%%

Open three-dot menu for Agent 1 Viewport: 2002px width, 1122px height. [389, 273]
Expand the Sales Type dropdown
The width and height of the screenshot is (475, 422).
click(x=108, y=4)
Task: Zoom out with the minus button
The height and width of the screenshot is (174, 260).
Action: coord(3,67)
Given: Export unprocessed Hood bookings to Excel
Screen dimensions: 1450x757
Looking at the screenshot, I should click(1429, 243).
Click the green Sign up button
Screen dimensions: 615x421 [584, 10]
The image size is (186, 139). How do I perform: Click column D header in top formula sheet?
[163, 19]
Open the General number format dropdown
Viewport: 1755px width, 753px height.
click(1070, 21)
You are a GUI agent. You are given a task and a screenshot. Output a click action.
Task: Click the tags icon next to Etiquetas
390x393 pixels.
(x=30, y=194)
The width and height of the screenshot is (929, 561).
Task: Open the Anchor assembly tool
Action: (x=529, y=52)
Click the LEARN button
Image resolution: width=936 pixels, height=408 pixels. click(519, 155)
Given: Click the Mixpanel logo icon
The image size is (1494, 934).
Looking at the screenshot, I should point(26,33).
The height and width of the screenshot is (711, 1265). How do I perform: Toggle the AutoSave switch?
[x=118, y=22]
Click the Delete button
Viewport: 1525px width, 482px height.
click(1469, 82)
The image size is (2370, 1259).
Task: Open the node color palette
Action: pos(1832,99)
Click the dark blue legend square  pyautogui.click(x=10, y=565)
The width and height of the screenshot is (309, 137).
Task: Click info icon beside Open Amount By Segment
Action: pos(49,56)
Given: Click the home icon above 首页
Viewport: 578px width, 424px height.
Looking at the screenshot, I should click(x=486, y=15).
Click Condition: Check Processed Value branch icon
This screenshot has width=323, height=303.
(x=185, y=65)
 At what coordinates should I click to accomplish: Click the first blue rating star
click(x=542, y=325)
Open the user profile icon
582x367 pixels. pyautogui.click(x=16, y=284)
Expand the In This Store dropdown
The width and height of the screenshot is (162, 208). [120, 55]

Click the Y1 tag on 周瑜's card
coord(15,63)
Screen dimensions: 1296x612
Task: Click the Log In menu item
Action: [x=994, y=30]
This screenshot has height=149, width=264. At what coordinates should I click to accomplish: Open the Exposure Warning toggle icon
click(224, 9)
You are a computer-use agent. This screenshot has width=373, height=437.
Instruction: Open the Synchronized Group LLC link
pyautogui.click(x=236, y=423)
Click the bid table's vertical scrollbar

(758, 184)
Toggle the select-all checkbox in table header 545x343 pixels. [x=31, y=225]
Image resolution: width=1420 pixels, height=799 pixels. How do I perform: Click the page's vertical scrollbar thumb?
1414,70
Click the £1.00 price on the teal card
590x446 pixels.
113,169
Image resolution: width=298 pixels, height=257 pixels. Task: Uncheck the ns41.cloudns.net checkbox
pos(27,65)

%%

Lay out all the rows above as a Markdown table with two columns, Line and Content, numbering each line and skipping blank ones.

| Line | Content |
|---|---|
| 1 | Open three-dot menu for Agent 1 Viewport: 2002px width, 1122px height. [389, 273] |
| 2 | Expand the Sales Type dropdown |
| 3 | The width and height of the screenshot is (475, 422). |
| 4 | click(x=108, y=4) |
| 5 | Task: Zoom out with the minus button |
| 6 | The height and width of the screenshot is (174, 260). |
| 7 | Action: coord(3,67) |
| 8 | Given: Export unprocessed Hood bookings to Excel |
| 9 | Screen dimensions: 1450x757 |
| 10 | Looking at the screenshot, I should click(1429, 243). |
| 11 | Click the green Sign up button |
| 12 | Screen dimensions: 615x421 [584, 10] |
| 13 | The image size is (186, 139). How do I perform: Click column D header in top formula sheet? |
| 14 | [163, 19] |
| 15 | Open the General number format dropdown |
| 16 | Viewport: 1755px width, 753px height. |
| 17 | click(1070, 21) |
| 18 | You are a GUI agent. You are given a task and a screenshot. Output a click action. |
| 19 | Task: Click the tags icon next to Etiquetas |
| 20 | 390x393 pixels. |
| 21 | (x=30, y=194) |
| 22 | The width and height of the screenshot is (929, 561). |
| 23 | Task: Open the Anchor assembly tool |
| 24 | Action: (x=529, y=52) |
| 25 | Click the LEARN button |
| 26 | Image resolution: width=936 pixels, height=408 pixels. click(519, 155) |
| 27 | Given: Click the Mixpanel logo icon |
| 28 | The image size is (1494, 934). |
| 29 | Looking at the screenshot, I should point(26,33). |
| 30 | The height and width of the screenshot is (711, 1265). How do I perform: Toggle the AutoSave switch? |
| 31 | [x=118, y=22] |
| 32 | Click the Delete button |
| 33 | Viewport: 1525px width, 482px height. |
| 34 | click(1469, 82) |
| 35 | The image size is (2370, 1259). |
| 36 | Task: Open the node color palette |
| 37 | Action: pos(1832,99) |
| 38 | Click the dark blue legend square  pyautogui.click(x=10, y=565) |
| 39 | The width and height of the screenshot is (309, 137). |
| 40 | Task: Click info icon beside Open Amount By Segment |
| 41 | Action: pos(49,56) |
| 42 | Given: Click the home icon above 首页 |
| 43 | Viewport: 578px width, 424px height. |
| 44 | Looking at the screenshot, I should click(x=486, y=15). |
| 45 | Click Condition: Check Processed Value branch icon |
| 46 | This screenshot has width=323, height=303. |
| 47 | (x=185, y=65) |
| 48 |  At what coordinates should I click to accomplish: Click the first blue rating star |
| 49 | click(x=542, y=325) |
| 50 | Open the user profile icon |
| 51 | 582x367 pixels. pyautogui.click(x=16, y=284) |
| 52 | Expand the In This Store dropdown |
| 53 | The width and height of the screenshot is (162, 208). [120, 55] |
| 54 | Click the Y1 tag on 周瑜's card |
| 55 | coord(15,63) |
| 56 | Screen dimensions: 1296x612 |
| 57 | Task: Click the Log In menu item |
| 58 | Action: [x=994, y=30] |
| 59 | This screenshot has height=149, width=264. At what coordinates should I click to accomplish: Open the Exposure Warning toggle icon |
| 60 | click(224, 9) |
| 61 | You are a computer-use agent. This screenshot has width=373, height=437. |
| 62 | Instruction: Open the Synchronized Group LLC link |
| 63 | pyautogui.click(x=236, y=423) |
| 64 | Click the bid table's vertical scrollbar |
| 65 | (758, 184) |
| 66 | Toggle the select-all checkbox in table header 545x343 pixels. [x=31, y=225] |
| 67 | Image resolution: width=1420 pixels, height=799 pixels. How do I perform: Click the page's vertical scrollbar thumb? |
| 68 | 1414,70 |
| 69 | Click the £1.00 price on the teal card |
| 70 | 590x446 pixels. |
| 71 | 113,169 |
| 72 | Image resolution: width=298 pixels, height=257 pixels. Task: Uncheck the ns41.cloudns.net checkbox |
| 73 | pos(27,65) |